Exactly and only the lines from the one with "This screenshot has width=1200, height=800." through the last line of the records need to be set down; please skip the pictures.
Start of Input records
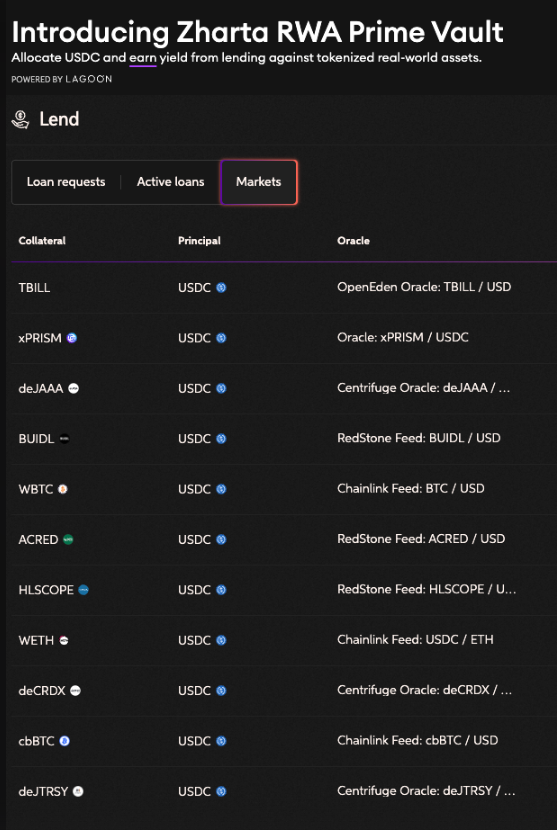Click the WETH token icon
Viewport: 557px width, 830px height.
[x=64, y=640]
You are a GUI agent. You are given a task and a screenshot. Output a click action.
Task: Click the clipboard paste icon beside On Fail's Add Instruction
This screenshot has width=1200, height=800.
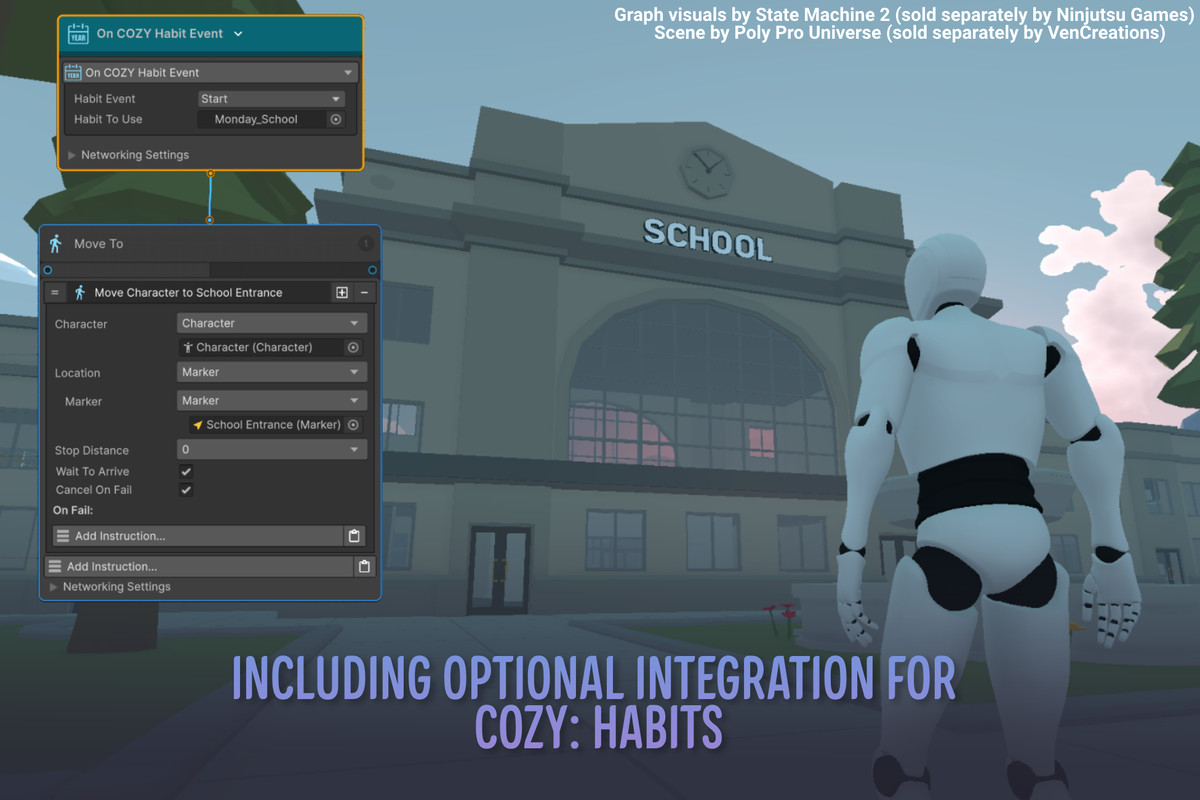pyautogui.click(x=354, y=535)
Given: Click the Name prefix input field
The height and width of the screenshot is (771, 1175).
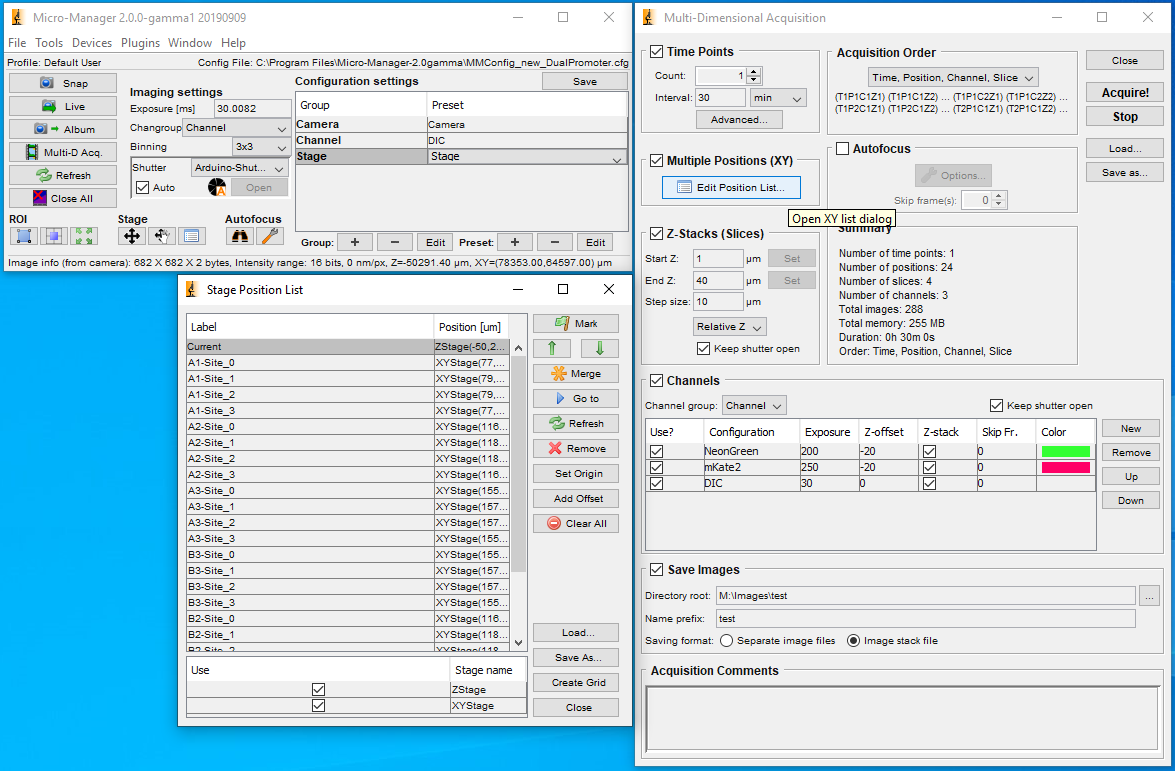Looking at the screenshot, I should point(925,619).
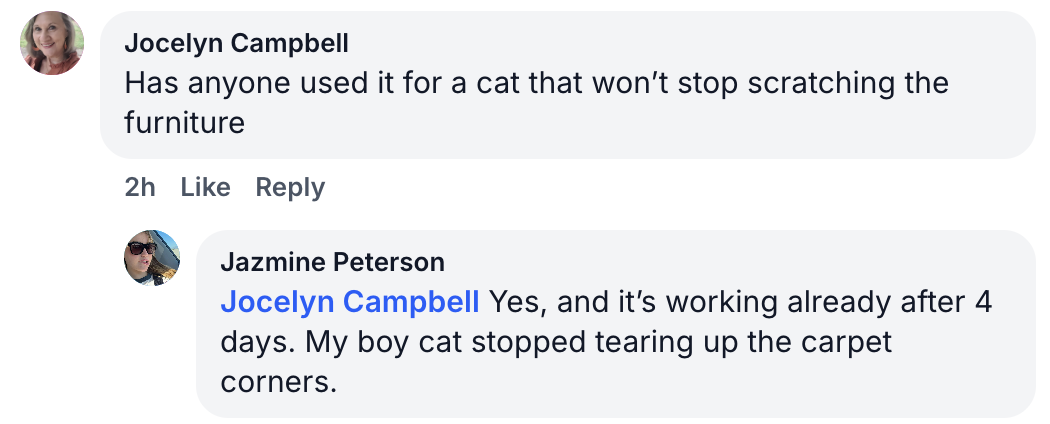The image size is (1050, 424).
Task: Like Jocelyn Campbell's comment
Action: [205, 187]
End of Input records
— Output of the exercise —
This screenshot has width=1200, height=800.
pyautogui.click(x=354, y=535)
Given: Click the Name prefix input field
The height and width of the screenshot is (771, 1175).
Looking at the screenshot, I should point(925,619).
The image size is (1050, 424).
Task: Like Jocelyn Campbell's comment
Action: [205, 187]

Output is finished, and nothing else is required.